わたしの部屋のまえで足音がとまる。ドアのまえで、しばらく躊躇っている気配がした。わたしは立っていて、ドアをあけてやる。
アニスは黙って部屋のなかにはいってきた。リキュールの瓶を抱え、こぶりのボヘミアングラスを二つポケットからだして、わたしの書き物机のうえに置いた。それから、古びた並製の本を一冊。それをはさんで、むかいあって座った。夜の十時を回っている。
「これを読んでほしいのかい」と、わたし。
アニスは小さくうなずきながら、二つのグラスにリキュールをみたした。どこの酒だろうか、たちまち薬草のような香りが部屋にあふれかえった。おそらく、彼女の故郷の酒なのだろう。スロバキアの田舎、むしろルーマニアに近い辺境だと聞いていた。

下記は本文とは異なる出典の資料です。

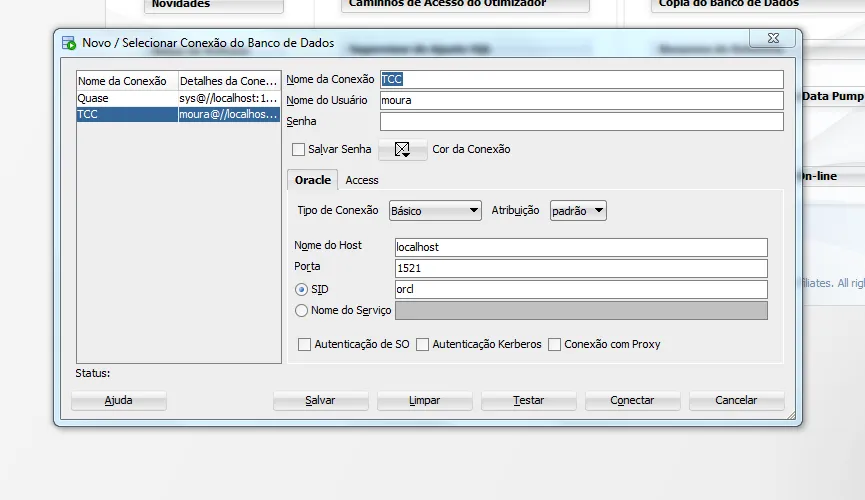Image resolution: width=865 pixels, height=500 pixels.
Task: Check Autenticação de SO option
Action: [x=305, y=344]
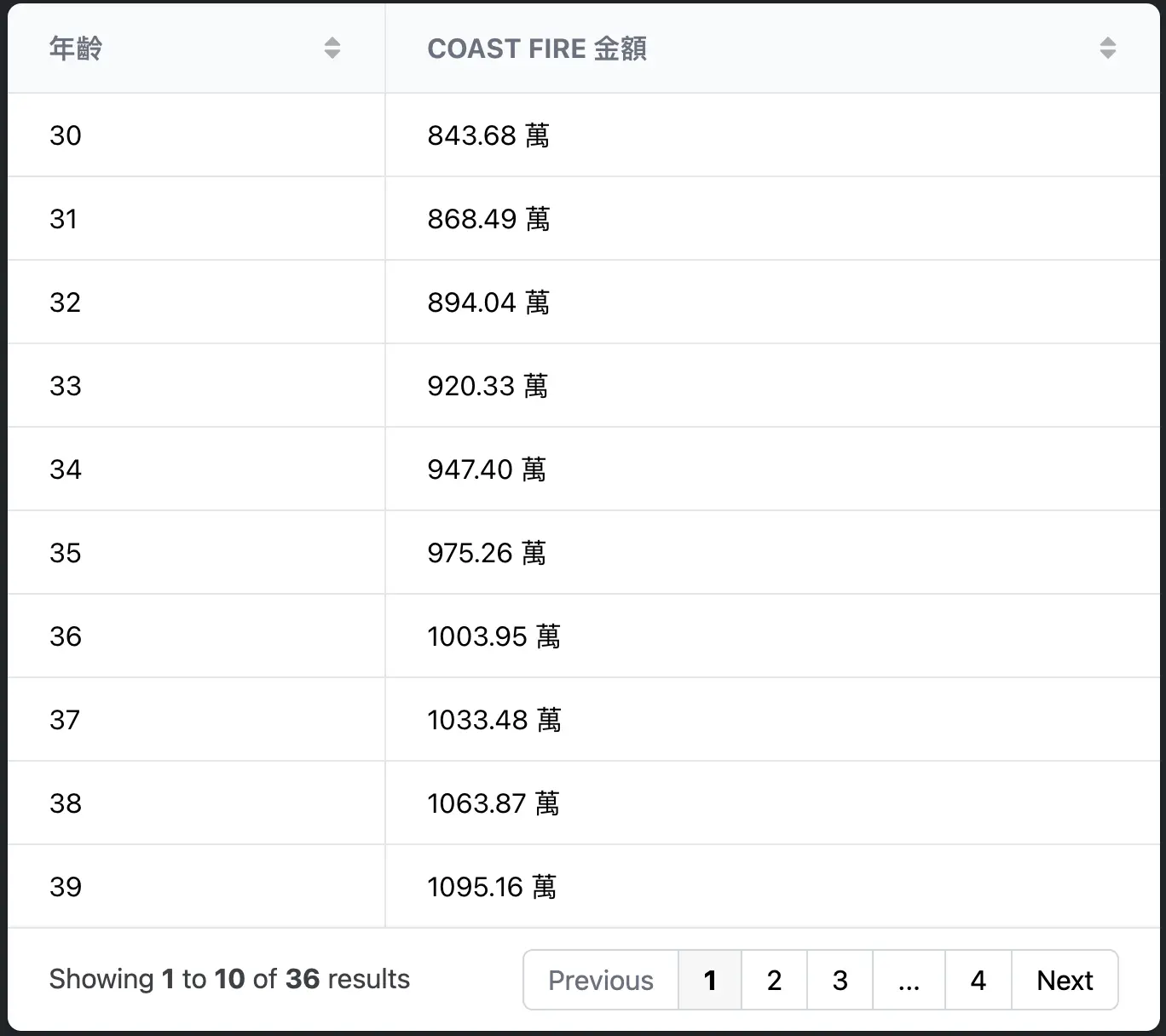Open page 2 of results
The width and height of the screenshot is (1166, 1036).
coord(774,980)
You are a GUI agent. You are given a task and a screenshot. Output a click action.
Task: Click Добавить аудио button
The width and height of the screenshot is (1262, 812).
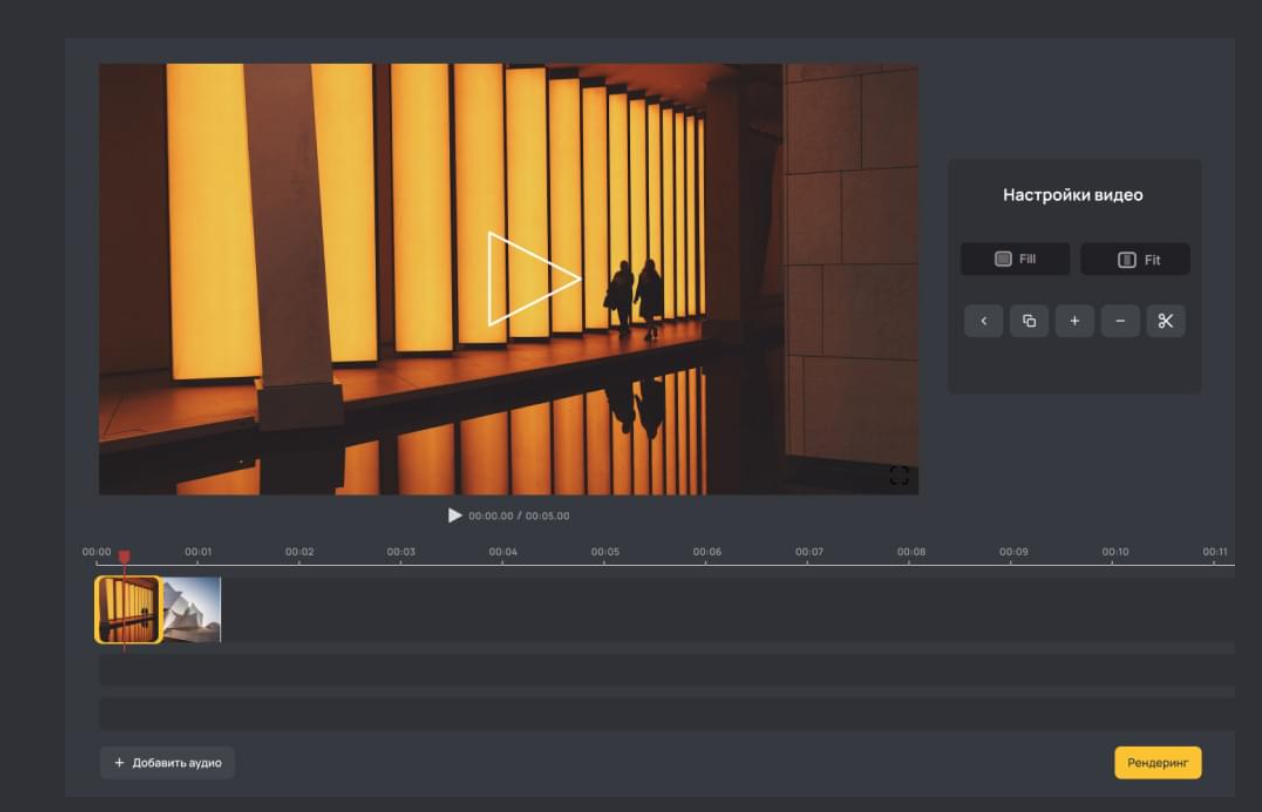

手にとると、その軽さがはかなく、悲しいくらいの冊子だった。フランス語のタイトルのついた私家版の詩集のようだ。フランス語は読めないと言おうとして、ページをめくると、活字の行間や余白にドイツ語の訳のようなものがぎっしりと書きこまれていた。これをチェコ語になおせばいいのか。正確でないが、伝わる程度には訳せそうな内容だった。なに、ならんだ単語をおきかえていくだけのこと。
幾千の河に橋を渡し 祝いの朝に町をたちさる
ひとが まだ 夢路をたどるうちに、
孤独な鷲のように わたしは空にかえる
祭りの日のかがやきに 堪えられるわけもないから
と、そう読めた。
「誰の書き込み?」と、たずねようとしたがその言葉をのみこんだ。
アニスが泣いているのだ。
訳したあとで、ドイツ語の原文をでもういちどゆっくりと読んでやった。この部屋で、同じ言葉が響いたことがあるのだろうか。
アニスは泣きながら、だんだんテーブルのまえにかがみこみ、明かりの影にはいって、やがて夜のなかにまぎれてしまいそうだった。